Using machine learning to understand the dynamics of cities
How can we explore for hidden patterns of behaviour in the vast amounts of available data captured by networked sensors within our cities using a combination of machine learning and network science methods?
The recent availability of big data about the individual (social data) can allow for a richer understanding of how cities work. We can use this rich data to answer questions about, for example, why spatial and non-spatial segregation into different communities can occur, why deprivation hotspots develop, and where traffic congestion is likely to happen. However, identifying when, where and why these patterns will emerge is extremely difficult. How can we explore these patterns that result from individual mobility decisions based on factors such as life stage, accessibility to workplace, shops or other facilities etc?
This project explores how network science and unsupervised machine learning can complement each other in trying to discover patterns of movements and behaviours in geo-spatial origin-destination data. How can including individual-level features for a person’s cycle trip allow for the discovery of unexpected patterns and what challenges an exploratory analysis poses for such a problem?
Explaining the science
Bike share origin-destination data during 2017 from US cities Boston and Chicago was gathered, this offers individual attributes such as age, gender and user type (member or guest). Using this rich data, we can start factoring in how these individual attributes can influence movement behaviour around cites. T-distributed stochastic neighbour embedding was used to represent the high dimensional data in a 2D space. After which three algorithms were chosen to perform clustering;
- MiniBatch K-Means because of its general-purpose usage, popularity and performance over larger datasets;
- Density-Based Spatial Clustering of Applications with Noise for its facility to detect noise and handle non-convex clusters effectively
- Agglomerative clustering for its ability to discover varying clusters of different sizes, density and shape.
The output of each algorithm is then evaluated using silhouette coefficient which is an assessment of how well instances clearly fit inside their defined cluster. Then using a geo-spatially arranged network layout to observe and analyse the captured clusters/subgraphs using network science indicators such a degree centrality to discover where these communities frequently travel.
Sample of outputs
Figure 1: Result of agglomerative clustering laid over a 2D plot of the data which has been created using t-distributed stochastic neighbour embedding, a manifold dimension reduction all using the Scikit Learn python package. A Non-convex structure provides insight into what clustering algorithms may be effective.
Figure 2: The output of agglomerative clusters represented as a network describes movement of individuals moving around the university areas of Boston during working hours of the day. We naturally witness a proportionally higher number of younger users.
Figure 3: A cluster created using MiniBatch K-Means that describes movement in the late day. We observe users heading to major transportation hubs away from central business and academic districts within Boston.
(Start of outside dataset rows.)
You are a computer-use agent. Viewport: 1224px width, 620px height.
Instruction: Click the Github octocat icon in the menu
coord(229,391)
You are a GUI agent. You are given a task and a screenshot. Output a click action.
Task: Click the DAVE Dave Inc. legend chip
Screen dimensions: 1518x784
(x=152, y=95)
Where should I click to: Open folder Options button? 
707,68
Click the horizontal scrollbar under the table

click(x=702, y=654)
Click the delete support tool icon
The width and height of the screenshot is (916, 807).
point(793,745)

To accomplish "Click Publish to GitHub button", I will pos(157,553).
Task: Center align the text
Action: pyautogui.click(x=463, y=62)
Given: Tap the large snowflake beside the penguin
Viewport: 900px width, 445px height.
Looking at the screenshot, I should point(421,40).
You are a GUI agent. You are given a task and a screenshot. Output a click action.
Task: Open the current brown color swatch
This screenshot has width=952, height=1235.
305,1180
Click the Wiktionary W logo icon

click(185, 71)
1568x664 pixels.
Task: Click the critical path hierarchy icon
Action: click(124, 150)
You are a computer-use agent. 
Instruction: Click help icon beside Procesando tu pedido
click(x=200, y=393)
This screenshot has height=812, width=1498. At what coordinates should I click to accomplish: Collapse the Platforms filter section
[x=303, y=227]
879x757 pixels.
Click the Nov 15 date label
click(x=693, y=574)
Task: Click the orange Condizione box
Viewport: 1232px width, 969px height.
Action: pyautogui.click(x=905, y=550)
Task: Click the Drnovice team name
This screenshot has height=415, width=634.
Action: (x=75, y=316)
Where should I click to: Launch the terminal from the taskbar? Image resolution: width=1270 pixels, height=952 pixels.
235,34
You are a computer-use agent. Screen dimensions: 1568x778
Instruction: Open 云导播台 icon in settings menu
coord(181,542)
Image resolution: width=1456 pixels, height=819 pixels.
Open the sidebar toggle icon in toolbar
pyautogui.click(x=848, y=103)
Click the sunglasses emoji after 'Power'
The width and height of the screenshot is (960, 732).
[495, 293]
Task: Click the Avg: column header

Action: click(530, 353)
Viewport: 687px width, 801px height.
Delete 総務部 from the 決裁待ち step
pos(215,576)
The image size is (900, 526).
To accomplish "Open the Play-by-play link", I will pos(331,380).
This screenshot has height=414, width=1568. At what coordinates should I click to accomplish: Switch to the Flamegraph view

The detection or discovery of unique behaviours can lead to better design of our transportation systems. For example, one study conducted on London’s Santander bike scheme revealed differences in gender behaviours where they witnessed that women tended to prefer safer and more leisurely routes.
With this information, city planners could potentially design or suggest safer routes for all individuals based on the preferred behaviours of females. If we could better understand these communities, we would better judge the way we design our urban environments.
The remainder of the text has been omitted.